Cuando entraba en la pulpería un silencio respetuoso se extendía por el local. Alguna gente jugaba al truco y otros a las damas. Cuando el alcalde, un tipo depresivo, aparecía por allí, no faltaban cuatro valientes para echarse una partida de monopoly hasta el amanecer. A Pereda esta costumbre de jugar (ya no digamos de jugar al monopoly) le parecía bastarda y ofensiva. Una pulpería es un sitio donde la gente conversa o escucha en silencio las conversaciones ajenas, pensaba. Una pulpería es como un aula vacía. Una pulpería es una iglesia humeante.
La vida de Pereda, al margen de algunas visitas más o menos interesantes de la ciudad, era algo aburrida, o más bien tranquila, el tiempo se le dilataba. Así, una noche, decide enzarzarse en una pelea con unos gauchos peronistas, quienes al ver el cuchillo se alarman, se asustan, qué mosca le picó al viejo o algo así dicen.

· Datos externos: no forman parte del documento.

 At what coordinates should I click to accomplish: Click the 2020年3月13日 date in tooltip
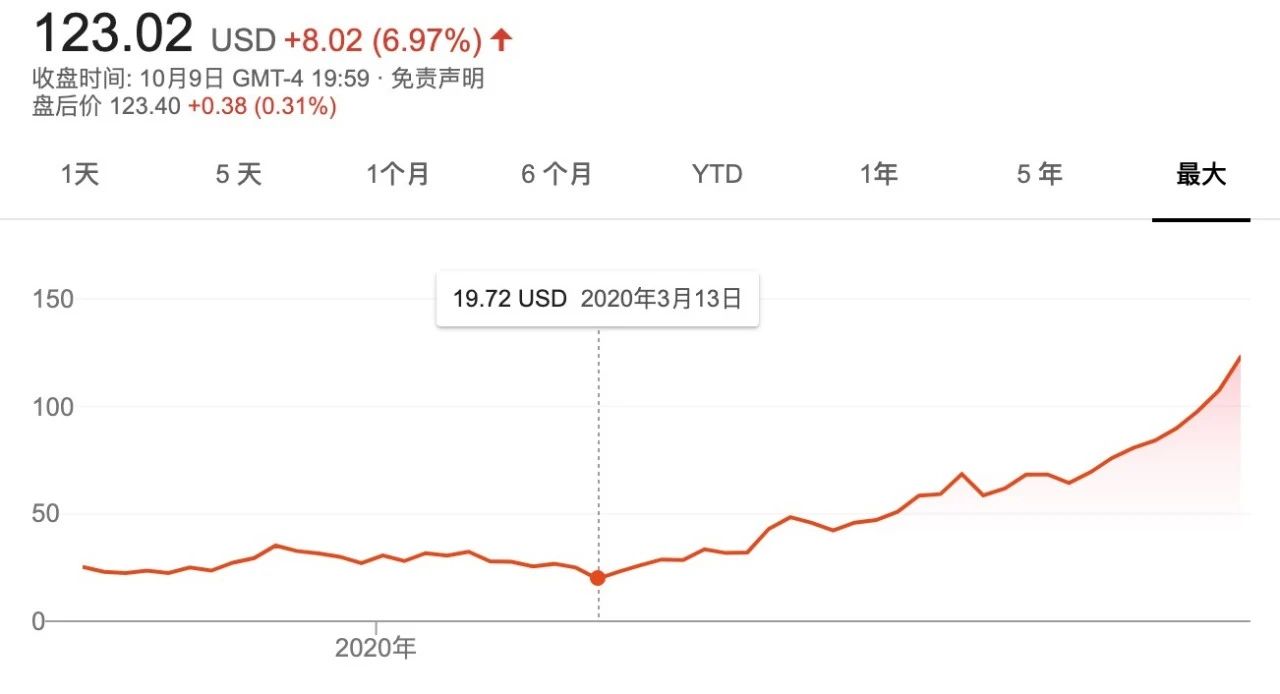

Cuando, por motivos de trámites con la venta de su casa, tiene que volver a la ciudad, incluso duda si hacerlo en tren o en caballo. Opta por el sentido común, pero al llegar sigue siendo un extraño, un gaucho en Buenos Aires, quien se topa con un "cocainita" que se atreve a sostenerle la mirada y aún a amenazarlo, siendo víctima, finalmente, de un cuchillazo de Pereda en la ingle. Piensa en quedarse en la ciudad y convertirse en un justiciero pero finalmente vuelve al campo, donde lo sufren en silencio, como a las hemorroides.

Bolaño, Borges y Cervantes
Decíamos que la figura del gaucho es mitificada por Borges en su relato, así como mitificase el Palermo de sus Ficciones por donde corrían cuchilleros que él jamás había visto:
Yo creí, durante años, haberme criado en un suburbio de Buenos Aires, un suburbio de calles aventuradas y de ocasos visibles. Lo cierto es que me crié en un jardín, detrás de una verja con lanzas, y en una biblioteca de ilimitados libros ingleses
Este tono mítico domina "El Sur", pero no es así con el relato de Bolaño en donde Pereda es un ser bastante quijotesco, influido más que por Cervantes, por el propio Borges. La literatura le lleva a creer que el campo es un lugar rudo, de varones muy viriles, de vacas, caballos, facones (y demás variedades de cuchillos) cuando en realidad es una tierra extrañamente yerma, donde la gente vive de cazar conejos, algo muy indigno para un gaucho, y donde los parroquianos juegan al monopoly en lugar de realizar otro tipo de actividades más supuestamente propias de los gauchos. Con esta mentalidad, se comporta como un loco ante los demás cuando entra montado a caballo en la pulpería o cuando intenta enfrentarse a dos gauchos que le rehúyen, tomándolo casi por un loco. Bolaño hace patente, en cierta forma, el mundo de la ficción en que habitaba Borges. Parece casi una visión satírica del Sur que ya no es tal, y que tal vez nunca lo haya sido.

Para acabar, hay un elemento más que diferencia sustancialmente a los dos cuentos y ese es Buenos Aires. Aunque en ambos relatos es un lugar de decadencia, la referencia histórica que añade Bolaño al situar el relato en la época del corralito concretiza y añade un barniz más de realidad, de sociedad, del que Borges, conscientemente, prescinde en casi todos sus relatos pero que Bolaño no esconde, sino que muestra que hay una Historia detrás de la historia.